里斯本的故事 Lisbon Story(1994)

导演: 维姆·文德斯

编剧: 维姆·文德斯

主演: 吕迪格·福格勒 帕特里克·波查 Vasco Sequeira 曼努埃尔·德·奥利维拉 特蕾莎 萨尔圭罗

类型: 剧情 音乐

制片国家/地区: 德国 葡萄牙

上映日期: 1994-12-16(葡萄牙)

片长: 100分钟 IMDb: tt0110361 豆瓣评分:8.3 下载地址:迅雷下载

演员:



影评:

  1. Thought was born blind,
    But knows what it is seeing.
                     —— Fernando Pessoa

    出于激动,也不知是因为佩索阿还是故事,就对这部电影给了很高的评价。

    无疑是为了佩索阿而看的,觊觎了很久这部片子,也终于让我给下下来了。
--
待办任务>
1 > 根据正文,这部电影的片长是多少?
2 > 请一字不差地抄写正文中的一段:从含有“1. Thought was”的词句开始,到“无疑是为了佩索阿而看的,觊觎了很久这部片子,也终于让我给下下来了。”为止。

数据摘录>
--
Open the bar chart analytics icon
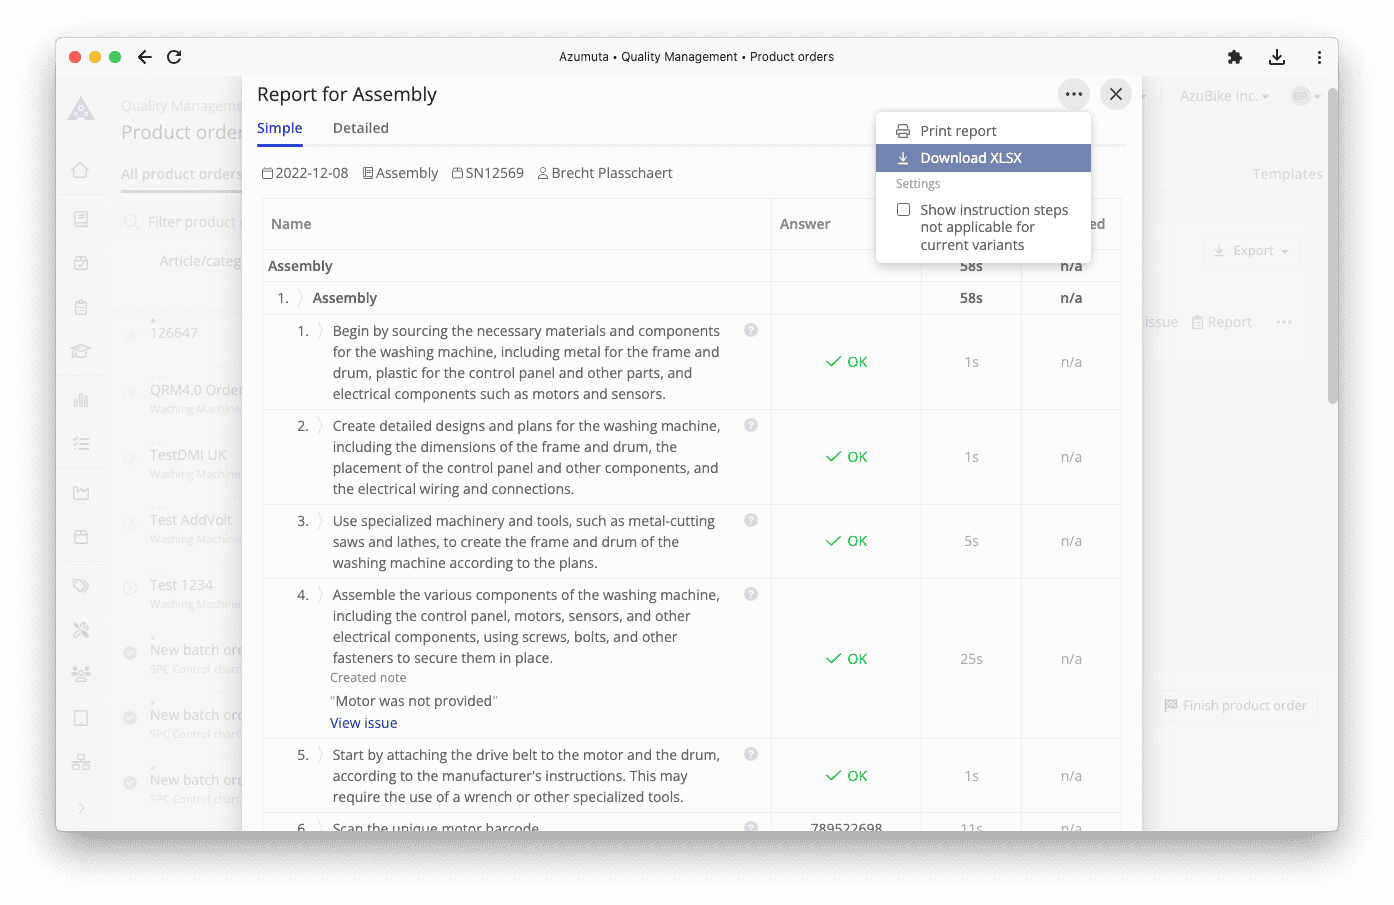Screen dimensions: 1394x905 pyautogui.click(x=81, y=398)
--
完整解答>
1 > 100分钟

2 >
1. Thought was born blind,
    But knows what it is seeing.
                     —— Fernando Pessoa

    出于激动,也不知是因为佩索阿还是故事,就对这部电影给了很高的评价。

    无疑是为了佩索阿而看的,觊觎了很久这部片子,也终于让我给下下来了。